Is this saying that for any value of $\theta \in \mathbb{R}$, A has an eigenvector in $\mathbb{R}^2$ ?? (imo it does)

Because I am working a simple proof by contradiction, and if I can just choose a value of $\theta$ I would be done. (Except for the second part, but imo, that is simple to do, as I would just need to show that there is some eigenvalue = 1.)

Thanks!

 

[mattmns]

I guess I should be more specific in what I am doing.

I am letting theta be in R, then I am assuming that A has no eigenvectors. Thus for all $X \in \mathbb{R}^2 AX \neq \lambda X$ for any $\lambda$ Then I am letting X = t(0 1) that t is the transpose.
Then I get $AX = t(sin \theta \ \ cos\theta)$
and $\lambda X = t( 0 \ \ \lambda )$
Now if $\theta$ takes on certain values, then $AX = \lambda X$ which is a contradiction (that is, if theta can be any value in R)

 

[Gokul43201]

Your approach is wrong. You must show the existence of eigenvectors for all values of theta, not just certain values of theta.

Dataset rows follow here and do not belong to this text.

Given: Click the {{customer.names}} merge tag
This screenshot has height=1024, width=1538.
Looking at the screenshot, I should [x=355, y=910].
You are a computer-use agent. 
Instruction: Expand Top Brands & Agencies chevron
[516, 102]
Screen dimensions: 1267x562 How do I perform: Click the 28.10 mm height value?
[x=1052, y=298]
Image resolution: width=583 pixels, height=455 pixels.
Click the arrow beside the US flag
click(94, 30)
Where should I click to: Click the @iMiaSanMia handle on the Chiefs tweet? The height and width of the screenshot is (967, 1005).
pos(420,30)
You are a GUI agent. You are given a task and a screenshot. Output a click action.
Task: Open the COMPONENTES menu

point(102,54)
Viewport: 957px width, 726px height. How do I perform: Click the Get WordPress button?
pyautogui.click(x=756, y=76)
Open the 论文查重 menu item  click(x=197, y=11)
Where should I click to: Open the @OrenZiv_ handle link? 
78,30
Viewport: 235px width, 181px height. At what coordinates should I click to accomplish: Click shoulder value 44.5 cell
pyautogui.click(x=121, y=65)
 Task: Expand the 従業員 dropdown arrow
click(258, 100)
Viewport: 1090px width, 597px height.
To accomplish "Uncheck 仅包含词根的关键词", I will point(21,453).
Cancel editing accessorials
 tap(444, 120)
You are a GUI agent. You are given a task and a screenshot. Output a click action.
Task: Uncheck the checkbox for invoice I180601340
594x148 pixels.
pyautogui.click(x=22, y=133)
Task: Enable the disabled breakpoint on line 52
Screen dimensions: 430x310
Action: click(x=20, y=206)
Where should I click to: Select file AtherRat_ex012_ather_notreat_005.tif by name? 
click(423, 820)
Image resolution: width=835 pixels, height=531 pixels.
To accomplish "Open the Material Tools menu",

Since you have to solve the eigenvalue equation, why not just go a step further an find the eigenvectors (it's not long at all) ? If you get stuck along the way, someone will bail you out.

 

[AKG]

You're supposed to prove that for ALL $\theta$ in $\mathbb{R}$, the corresponding matrix A has an eigenvector; you've only shown that only for SOME $\theta \in \mathbb{R}$, the corresponding matrix A has an eigenvector.

Do you know the geometric interpretation of these matrices A? If so, then the whole thing would be easy, and you'd know what eigenvector to look for. Try investigating. Look at the eight points on the unit circle that are at some multiple of 45 degrees. Now consider the matrices you get when you take $\theta$ to be some multiple of 45 degrees.

Or here's a way to almost always find an eigenvector: Pick a vector (x 1)^T. Apply the matrix A to it, and you'll get a resulting vector:

$$\left (\begin{array}{c}{f(x,\theta )\\g(x,\theta )}\end{array}\right )$$

For some functions f and g. Remember you're asked to find, given the angle $\theta$ an eigenvector, so you want to find x such that $f(x, \theta ) = x$, $g(x, \theta ) = 1$ since you already expect the eigenvalue to be 1. This procedure will only fail when $\theta$ is an integer multiple of 360 degrees.

 

[mattmns]

I had first approached it that way, but I could just not seem to get anywhere, now I got it. Thanks!

 

[AKG]

Now that you've figured out the answer for yourself, you should know that this matrix gives a reflection in the line through the origin which makes an angle $\theta / 2$ with the positive x-axis. Any vector in this line is obviously an eigenvector with eigenvalue 1.